Aim =
Rewrite all the records below, requests included, and add -56 to every coordinate in the answers. Leave the requests unchanged and omit the pictures from your response.

Records =
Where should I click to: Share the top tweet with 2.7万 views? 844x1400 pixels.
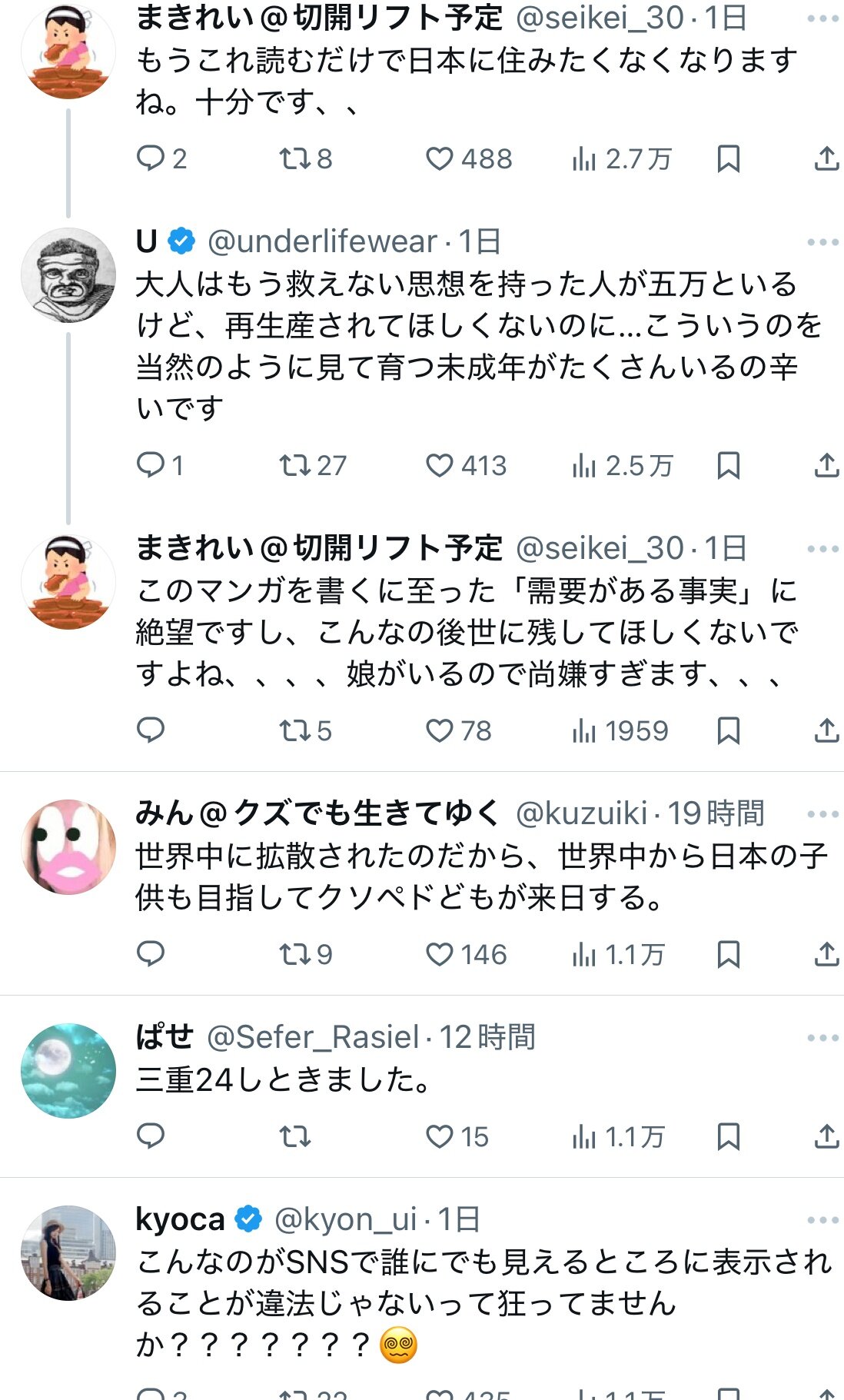tap(826, 159)
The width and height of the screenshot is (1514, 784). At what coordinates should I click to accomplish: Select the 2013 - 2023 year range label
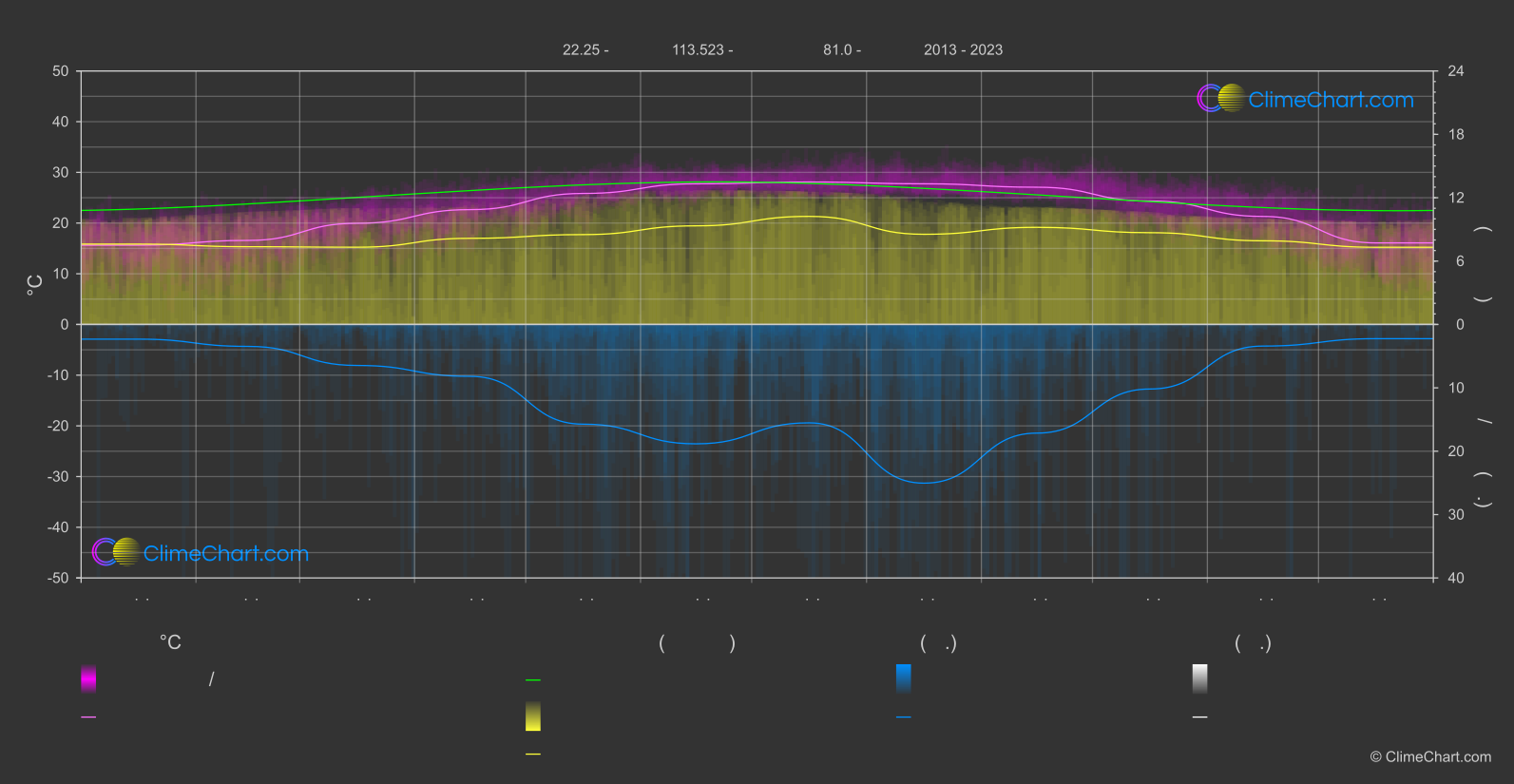pyautogui.click(x=963, y=50)
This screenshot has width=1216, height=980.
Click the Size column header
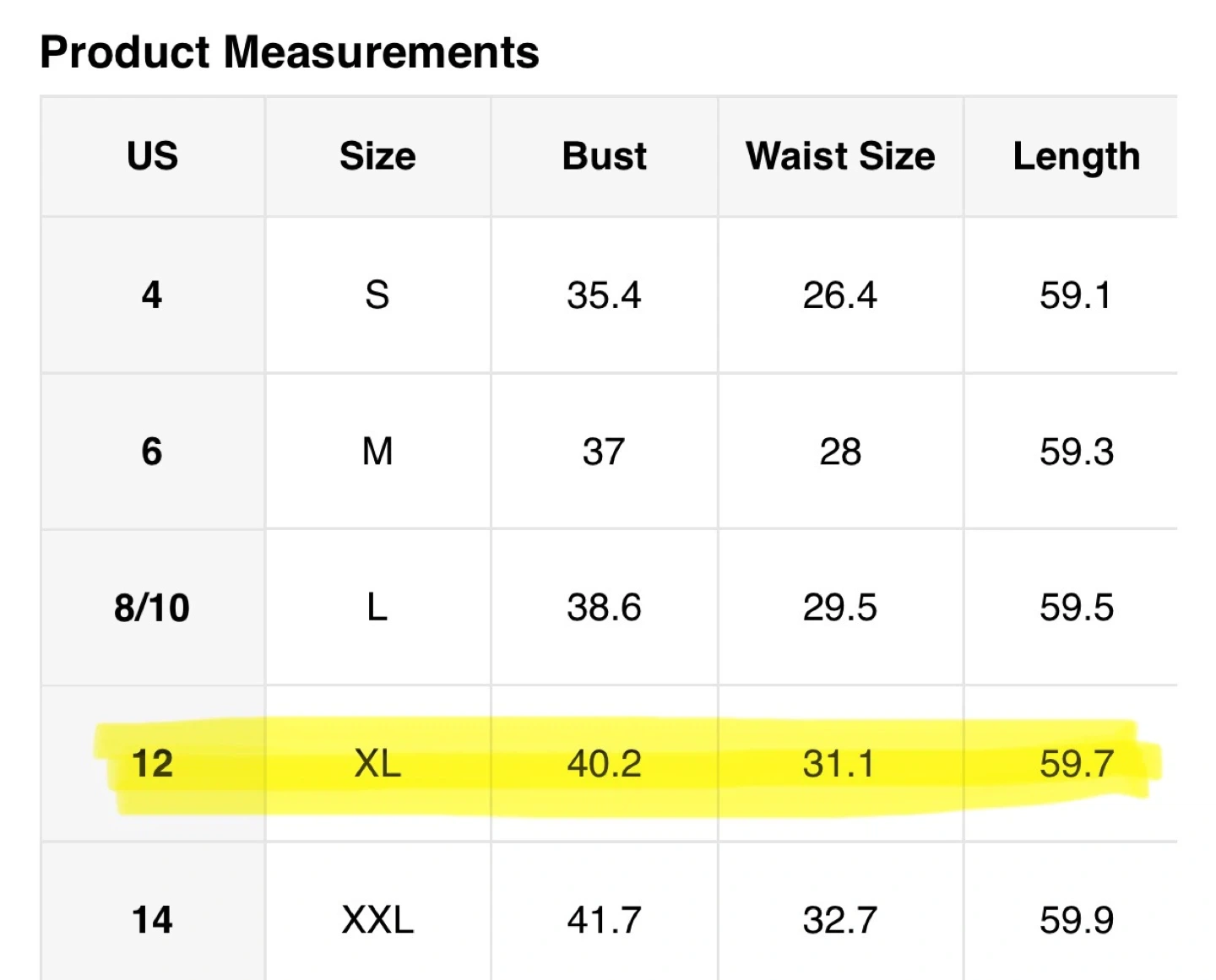[x=377, y=156]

Result for this task =
Where should I click to: Share the top tweet with 2.7万 views? 844x1400 pixels.
tap(770, 103)
The width and height of the screenshot is (1514, 784). At what coordinates should I click to accomplish: Select the 2013 - 2023 year range label
pyautogui.click(x=907, y=-6)
This screenshot has width=1216, height=980.
Click the Size column header
[x=321, y=100]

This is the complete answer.